The Center, a statutorily established quasi-state agency, runs the Victims Compensation Program and a unique Restitution Unit that advances funds to victims and later pursues collection. "We can reimburse victims and survivors for their losses ... up to $5,000," Pullman said, describing the restitution advance program.
Carol Brochu, the Center’s director of finance and administration, told committee members the agency handles oversight for about 60 subgrantees but operates with a small staff — 19 employees, 17 of them full time — and is not included in larger state bargaining pools for insurance or IT. "We have to go it on our own," Brochu said, explaining the agency must absorb cost increases for benefits and technology.
Brochu and Pullman described a multi-year decline in revenues to three special funds the Center administers — the compensation special fund, the restitution unit special fund and the domestic-violence-related special fund — and said the loss of one-time COVID-era federal funds and reductions in VOCA federal grants have steepened budget pressures. Brochu told the committee revenues into one fund fell from about $2.2 million in 2017 to roughly $1 million now and that ARPA-era support of about $1.8 million is gone.

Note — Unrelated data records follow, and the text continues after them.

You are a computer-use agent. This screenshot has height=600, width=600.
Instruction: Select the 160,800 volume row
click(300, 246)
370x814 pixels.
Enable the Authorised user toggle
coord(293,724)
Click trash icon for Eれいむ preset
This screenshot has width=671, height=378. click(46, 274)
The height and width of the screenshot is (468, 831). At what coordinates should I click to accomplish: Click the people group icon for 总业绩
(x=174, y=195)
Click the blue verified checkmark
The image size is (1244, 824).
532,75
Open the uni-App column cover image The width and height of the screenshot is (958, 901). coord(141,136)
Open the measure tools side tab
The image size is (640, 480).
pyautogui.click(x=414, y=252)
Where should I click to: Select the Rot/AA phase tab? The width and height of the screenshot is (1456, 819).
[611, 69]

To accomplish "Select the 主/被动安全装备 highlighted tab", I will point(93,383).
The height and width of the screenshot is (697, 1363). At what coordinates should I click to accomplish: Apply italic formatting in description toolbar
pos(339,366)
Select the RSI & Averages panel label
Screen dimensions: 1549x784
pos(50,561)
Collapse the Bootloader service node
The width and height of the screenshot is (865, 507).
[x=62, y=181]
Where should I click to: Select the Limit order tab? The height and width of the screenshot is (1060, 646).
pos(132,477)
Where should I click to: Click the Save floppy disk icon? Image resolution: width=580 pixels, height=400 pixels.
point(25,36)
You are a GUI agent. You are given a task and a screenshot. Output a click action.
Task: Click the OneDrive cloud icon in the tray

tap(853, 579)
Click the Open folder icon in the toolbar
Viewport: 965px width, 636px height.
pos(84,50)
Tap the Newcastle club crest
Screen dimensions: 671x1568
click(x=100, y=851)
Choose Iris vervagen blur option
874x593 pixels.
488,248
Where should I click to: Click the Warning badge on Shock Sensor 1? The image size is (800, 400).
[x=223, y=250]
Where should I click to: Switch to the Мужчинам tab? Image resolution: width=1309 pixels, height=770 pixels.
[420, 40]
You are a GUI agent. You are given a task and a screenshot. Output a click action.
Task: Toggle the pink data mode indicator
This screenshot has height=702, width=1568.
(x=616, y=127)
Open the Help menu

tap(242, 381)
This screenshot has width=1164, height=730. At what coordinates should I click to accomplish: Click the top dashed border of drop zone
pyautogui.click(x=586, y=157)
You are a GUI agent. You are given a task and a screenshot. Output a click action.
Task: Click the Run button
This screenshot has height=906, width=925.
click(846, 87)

The decline has tangible program effects, the Center said. Historically the agency provided $137,500 in general funds for supervised visitation and supplemented that with roughly $2.7 million from special funds; Brochu said many counties still lack supervised visitation capacity and that the Center had to stop using special funds for that purpose in the current year. "It really doesn't provide a lot of services," she said of the small general-fund allocation.
Pullman described the FY27 ask as follows: $49,502.73 to preserve the 3% base increase (already included in the governor’s proposal) and an additional amount intended to cover a 5% administrative allocation to reflect the Center’s grant administration workload. "We're just hoping you keep it there," she said of the 3% provision.
A separate concern raised during the briefing was a long-running, unexplained series of transfers out of the restitution fund. Brochu said she first noticed a roughly $30,000 annual transfer from the restitution special fund into the Department of Labor’s budget around 2015, that transfers stopped for several years, and then resumed in 2022. She said she has not found clear documentation supporting those transfers and that the total taken in recent years is roughly $310,000. Committee staff said they would investigate the accounting and statutory authority for those transfers.
Committee members pressed the Center on collection practices, staffing and the interplay of multiple fees and fines that feed special funds. The committee did not take a vote on the request during the session; staff members indicated they would follow up with the Department of Labor and finance staff to clarify the transfers and confirm statutory authority or accounting that permitted them.
The committee is scheduled to reconvene for related work later in the week; staff follow-up on the restitution transfers was noted as the next procedural step.